US home prices were up nearly 20% in May compared to the year before. But there were signs the market began to cool as rising mortgage rates pushed more prospective buyers to the sidelines.

Home prices rose 19.7% in May from the year before, a slightly smaller jump than the 20.6% growth seen in April, according to the S&P CoreLogic Case-Shiller US National Home Price Index.

“Housing data for May 2022 continued strong, as price gains decelerated slightly from very high levels,” says Craig J. Lazzara, managing director at S&P Dow Jones Indices. “Despite this deceleration, growth rates are still extremely robust.”

Sun Belt cities saw the biggest price increases among the 20 US cities tracked by the index.

Tampa led the way with a 36.1% price increase in May from the year before. It was followed by Miami, which was up 34%, and Dallas, with a 30.8% increase.

All 20 cities saw double-digit price increases in May from a year before.

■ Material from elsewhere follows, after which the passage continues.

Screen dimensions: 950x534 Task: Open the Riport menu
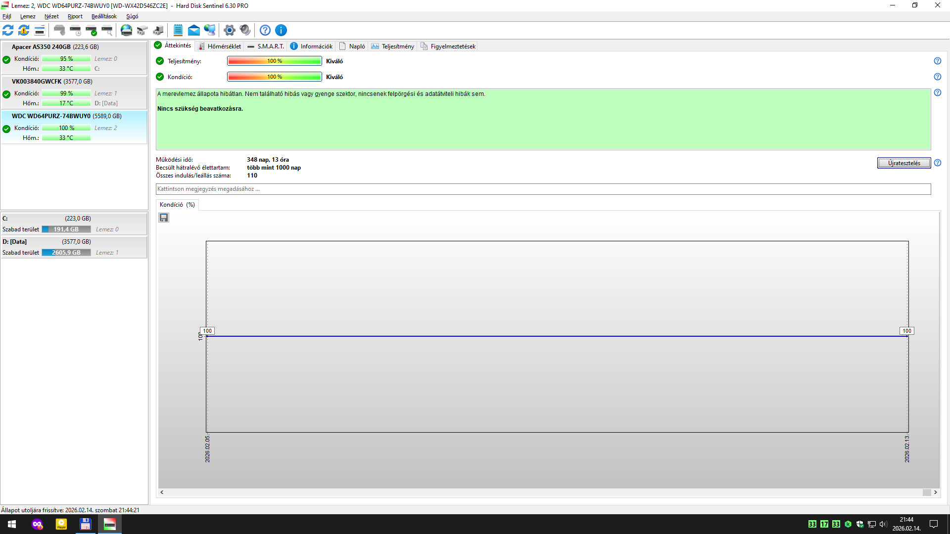coord(75,16)
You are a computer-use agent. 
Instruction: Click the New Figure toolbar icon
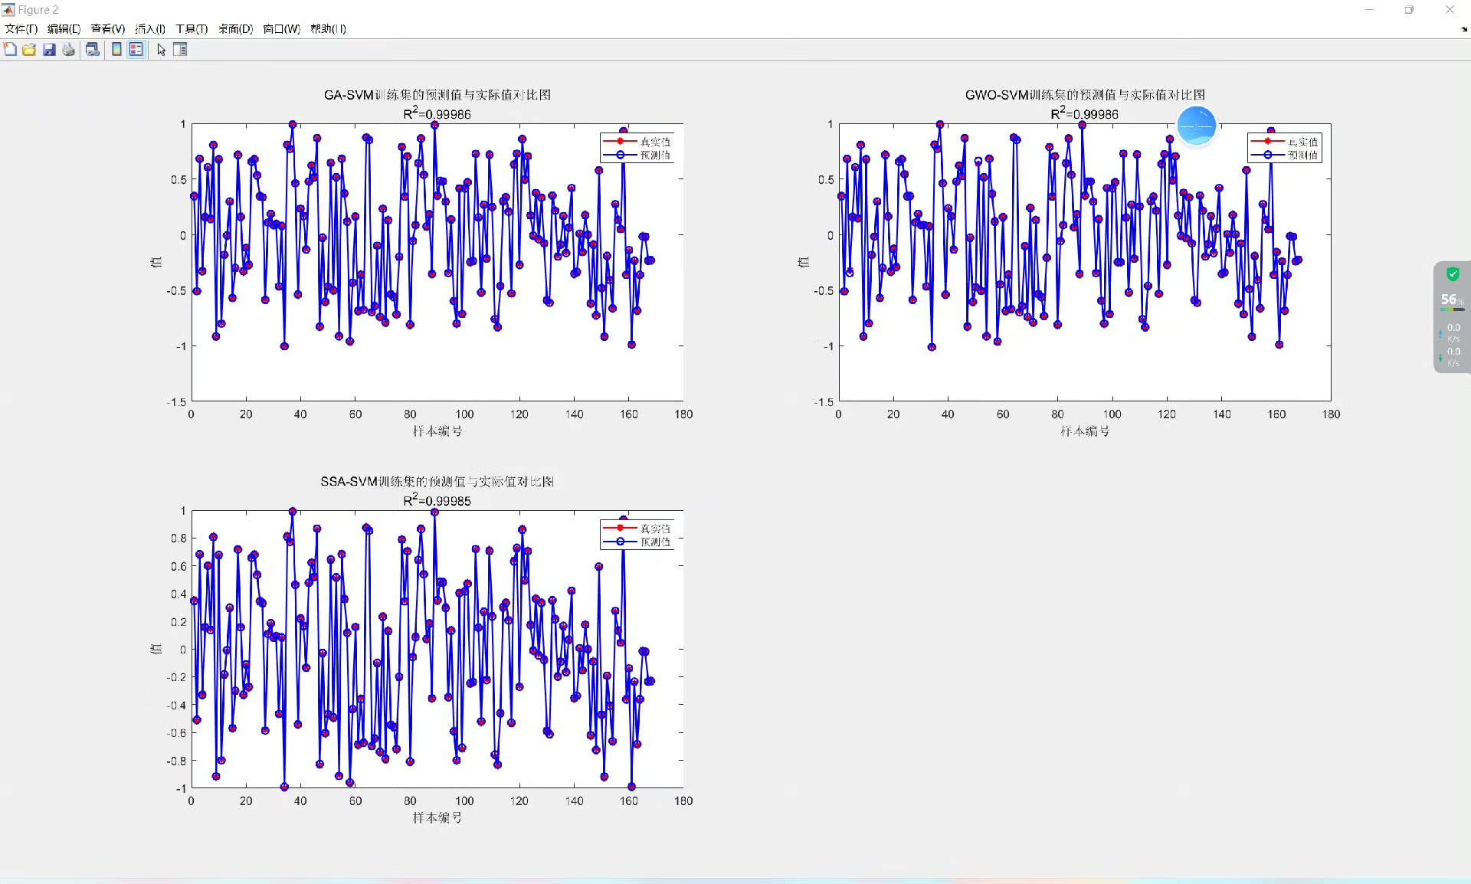point(10,50)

However, he said, at the city level, there is evidence of deceleration. Price gains for May exceeded those for April in only four cities. As recently as February of this year, all 20 cities were accelerating.

“Prices continued to be the strongest in the South and Southeast, both of which recorded 30.7% gains year-over-year,” said Lazzara.

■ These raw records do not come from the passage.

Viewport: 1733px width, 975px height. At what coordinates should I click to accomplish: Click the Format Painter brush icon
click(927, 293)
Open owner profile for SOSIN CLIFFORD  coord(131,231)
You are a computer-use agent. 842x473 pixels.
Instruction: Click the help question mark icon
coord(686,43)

But rising mortgage rates have had an impact, making the cost of financing a home too expensive for some potential buyers. For all of May the average interest rates for a 30-year, fixed-rate mortgage were above 5%, having been as low as 3.22% in January, according to Freddie Mac.

“We’ve noted previously that mortgage financing has become more expensive as the Federal Reserve ratchets up interest rates, a process that was ongoing as our May data were gathered,” Lazzara said. “Accordingly, a more-challenging macroeconomic environment may not support extraordinary home price growth for much longer.”